The Issues With the Minnesota Model, Part 3

By April 22, 2020 Commentary

Okay, so a brief recapitulation.  So far we have started the virus running through our population.  Everyone, over time, is going to move from Susceptible to Exposed to Infected.  Now what happens, what determines who goes where from Infected?  As discussed in Part 1, there are two intermediate buckets that some people (subject to that delta or detection rate term) go to:  Hospitalized or ICU.  And there are two final destinations, Recovered or Dead.  Some Infecteds go right to Recovered.   There are formulas that tell you what percent of Infected go to each of the intermediate buckets and what percent go right to Recovered.

Just as the average person spent 5 days in Exposed before moving to Infected, the average person spends 8 days in Infected before moving on.  Every day the model is running, some people are moving from Exposed to Infected, and every day some people are moving from Infected to Hospitalized, ICU or Recovered.  One regulator out of Infected is that 8 day period, which is based on data on how long it takes the average person to demonstrate the need to be Hospitalized or placed in ICU (again, this is from pretty untrustworthy China data, adjusted for global demographics).  The formula to determine how many go to the Hospitalized bucket is also based on hospitalization rates from, you guessed it, China.  The formula to determine how many people go to ICU is based on ICU admission rates, again from China.  So every day some number of people, based on these formulas, are moving out of Infected to Hospitalized or ICU.  The remainder of the Infecteds who would move on a given day, after those lucky souls who are sent to Hospitalized and ICU have been determined, go to Recovered.

But now our little delta, the detection rate comes into play.  We described in the first post that, to account for asymptomatic patients, every formula has the detection rate term which adjusts the number of people who would otherwise move to a bucket down by 25 percentage points, so that only 75% actually move.  As we said in that post, seems like a weird way to deal with this issue.  And as we noted before, while you would think that the 25% who are asymptomatic would go right to Recovered after their average 8 day sentence in Infected, they don’t, they disappear in essence, they have no destination. (Unless we are missing a formula, this appears to be what happens.  The other possibility, which would be worse, is that they end up staying in the Infected bucket, and therefore would be subject to resampling on future days. In that case they wouldn’t really be treated as asymptomatic.  It is just very strange.)

For those persons who did go to Hospitalized, the average stay is about 13 days, and as the paper says (although the formulas don’t) all these people end up going to Recovered.  For those persons who did go to ICU, the average stay is about 10 days.  The paper says this is until recovery, but some of the ICU group die, so it isn’t clear if the average length of stay includes those who die.  Disposition from the ICU is to either Recovered or Dead.  Mortality is based on China data, is age-specific and includes the comorbidity indicator in its calculation.   So now we have taken a group of people all the way through the model.  After being Exposed, the average person is going to spend between 13 and 26 days in various buckets before final disposition.

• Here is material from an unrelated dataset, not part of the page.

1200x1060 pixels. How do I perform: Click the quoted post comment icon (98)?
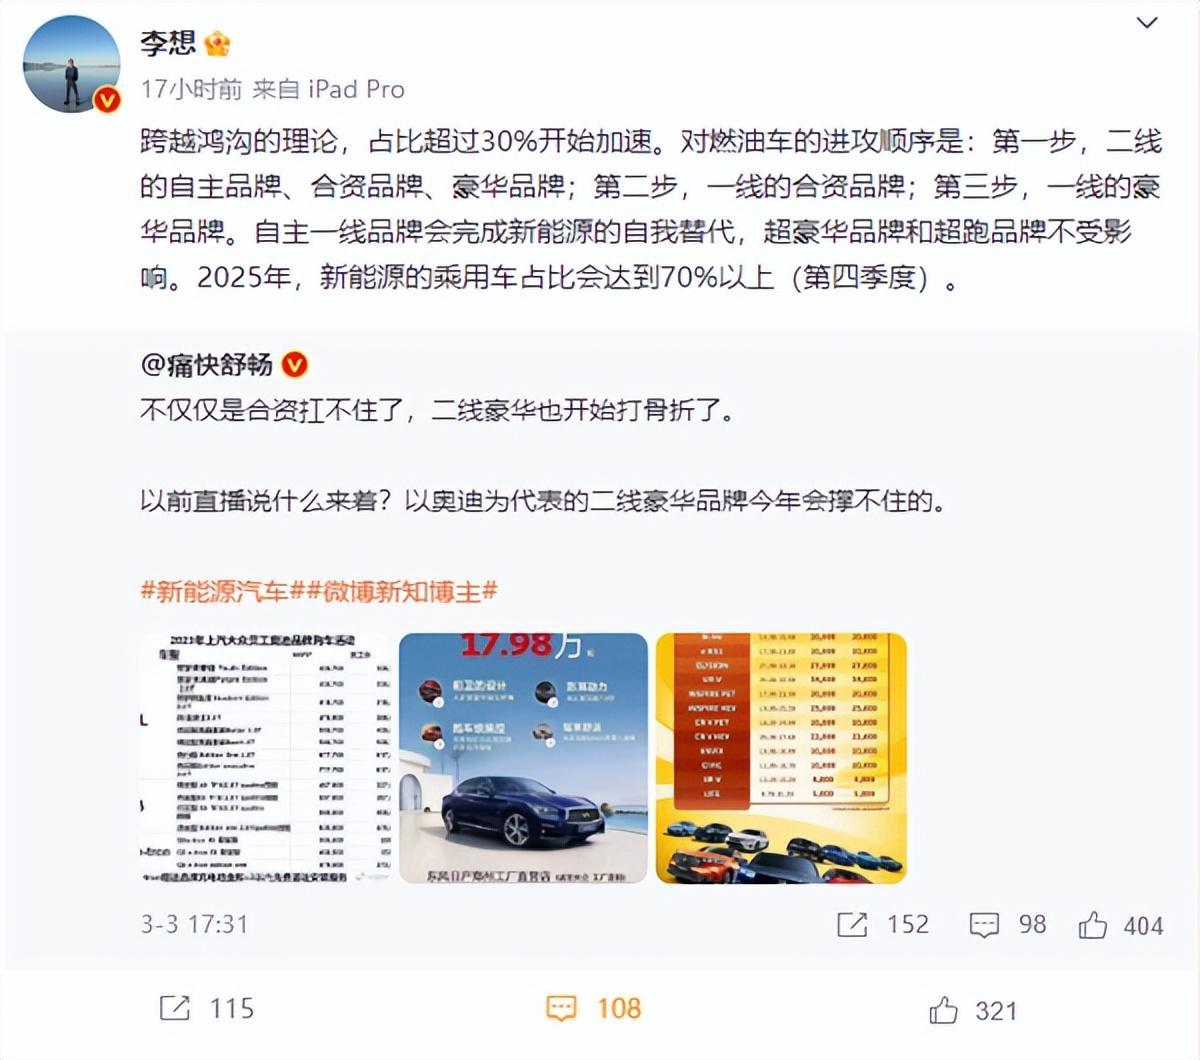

As the model runs day after day, it is taking the number of Susceptible people down.  We have all seen the images of the epidemic curves.  The number of Susceptibles is declining pretty rapidly at first, because people are having lots of contact with those nasty Infecteds and becoming Exposed, so the Exposed group is rising rapidly and the Infected group grows quickly.  But as time goes on, and the number of Susceptibles drops appreciably, there are simply far fewer opportunities for contacts between Infecteds and Susceptibles, and the movement into the Exposed bucket begins to slow and subsequently the movement into Infected.  In the absence of measures to slow the spread, a highly transmissible virus like this strain of coronavirus would burn through the population pretty quickly (the slide deck suggests this must be less than 20 weeks), and the epidemic would be over relatively soon, with only a residual low level of infections occurring.

If you make mitigation of spread attempts, the more strict and successful they are, the longer the epidemic is going to run.  And leaving aside the issue of health resources adequate to care for patients at any one time, you are going to end up with the same number of deaths.  So that is the hard choice, do you want this over quickly, with more acute pain, or do you want it to drag on indefinitely with a lower level but not pleasant level of pain.  And in terms of the harms from the mitigation measures, and they aren’t cost-free, the inverse pattern occurs.  You can have a brief period of low economic disruption, or you can have a long interval of high economic damage.  And there is some in-between, maybe we could figure that out like Sweden has.

A quick summary:

  1. the basic approach of the Minnesota model isn’t inappropriate, but the clinical flow isn’t optimal
  2. the data used for assumptions and parameters isn’t particularly trustworthy and should be updated
  3. current research would suggest that estimates of the number of undetected infections is far higher than the model assumes, which biases all results under the model upward.